Alfi Conteh

Personal information
- Full name: Alfi Conteh-Lacalle
- Birth name: Alfi Conteh Lacalle
- Date of birth: 18 January 1985 (age 41)
- Place of birth: Barcelona, Spain
- Height: 1.80 m (5 ft 11 in)
- Position: Centre forward

Youth career
- 1995–2003: Barcelona

Senior career*
- Years: Team / Apps / (Gls)
- 2003: Barcelona C / 4 / (2)
- 2003–2005: Barcelona B / 9 / (1)
- 2006: Gavà / 17 / (3)
- 2009: Kavala / 2 / (1)
- 2010: Nyíregyháza Spartacus / 3 / (0)
- 2010: Budapest Honvéd / 7 / (0)
- 2011–2012: Terrassa / 21 / (10)
- 2013: Kallon / 8 / (4)
- 2014–2015: Lusitanos / 2 / (2)
- 2015–2016: Sant Julia / 15 / (7)
- 2016: Eiger IL / 9 / (8)
- 2017: Selfoss / 9 / (2)
- 2017–2018: Proodeftiki / 1 / (0)
- 2018: Dénia / 7 / (0)
- 2019: Cartagena / 7 / (0)
- 2020: Louisiana Krewe / 0 / (0)
- 2020–2021: Horta / 11 / (1)
- 2021–2022: Ordino / 9 / (4)
- 2022: Louisiana Krewe / 11 / (8)
- Total:  / 152 / (53)

International career^{‡}
- 2004: Spain U19 / 4 / (0)
- 2008: Sierra Leone / 1 / (0)

= Alfi Conteh-Lacalle =

Sierra Leonean football manager

Alfi Conteh-Lacalle (born 18 January 1985) is a football manager and former professional player who played a forward.

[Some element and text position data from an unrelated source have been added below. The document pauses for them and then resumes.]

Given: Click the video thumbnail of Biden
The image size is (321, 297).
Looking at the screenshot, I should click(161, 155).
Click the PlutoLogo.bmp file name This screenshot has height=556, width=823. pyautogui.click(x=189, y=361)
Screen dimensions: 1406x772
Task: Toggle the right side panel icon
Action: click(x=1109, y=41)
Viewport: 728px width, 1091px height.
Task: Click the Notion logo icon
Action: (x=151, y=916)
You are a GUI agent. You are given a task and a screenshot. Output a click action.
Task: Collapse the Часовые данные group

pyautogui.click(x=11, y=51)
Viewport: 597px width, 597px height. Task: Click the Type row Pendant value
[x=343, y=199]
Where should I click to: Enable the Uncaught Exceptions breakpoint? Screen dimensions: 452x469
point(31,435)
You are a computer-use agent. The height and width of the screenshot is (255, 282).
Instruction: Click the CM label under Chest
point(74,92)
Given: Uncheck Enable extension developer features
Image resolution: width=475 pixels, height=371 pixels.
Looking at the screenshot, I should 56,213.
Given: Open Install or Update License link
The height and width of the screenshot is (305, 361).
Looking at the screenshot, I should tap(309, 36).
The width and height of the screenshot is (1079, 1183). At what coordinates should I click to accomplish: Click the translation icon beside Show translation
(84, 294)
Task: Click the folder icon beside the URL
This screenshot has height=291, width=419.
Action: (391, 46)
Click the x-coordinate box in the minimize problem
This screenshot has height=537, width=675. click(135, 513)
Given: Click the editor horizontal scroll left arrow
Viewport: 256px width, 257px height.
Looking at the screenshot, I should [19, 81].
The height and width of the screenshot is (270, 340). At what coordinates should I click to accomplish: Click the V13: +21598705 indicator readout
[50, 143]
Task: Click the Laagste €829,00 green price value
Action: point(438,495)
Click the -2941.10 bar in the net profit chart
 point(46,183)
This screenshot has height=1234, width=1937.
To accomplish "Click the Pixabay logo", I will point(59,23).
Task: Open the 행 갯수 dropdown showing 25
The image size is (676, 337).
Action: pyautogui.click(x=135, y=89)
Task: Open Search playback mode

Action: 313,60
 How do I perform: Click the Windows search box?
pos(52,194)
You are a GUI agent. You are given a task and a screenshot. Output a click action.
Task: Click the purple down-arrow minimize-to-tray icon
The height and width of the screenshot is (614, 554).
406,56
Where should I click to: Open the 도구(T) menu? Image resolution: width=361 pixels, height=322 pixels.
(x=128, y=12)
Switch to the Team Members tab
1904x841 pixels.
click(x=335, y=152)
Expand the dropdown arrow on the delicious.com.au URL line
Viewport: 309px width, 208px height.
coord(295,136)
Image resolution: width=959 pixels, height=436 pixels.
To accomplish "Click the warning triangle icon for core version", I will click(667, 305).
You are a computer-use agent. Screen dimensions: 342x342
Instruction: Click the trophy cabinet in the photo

Born in Spain, he represented Sierra Leone at international level.

==Early life==
Conteh was born in Barcelona to a Sierra Leonean father and a Spanish mother.

==Club career==
Conteh has played for Nyíregyháza Spartacus FC and Budapest Honvéd FC in Hungary.

==International career==
Conteh made his senior debut for Sierra Leone on 7 June 2008 as a 75th-minute substitution in a 1–0 home loss to Nigeria during the 2010 FIFA World Cup qualification.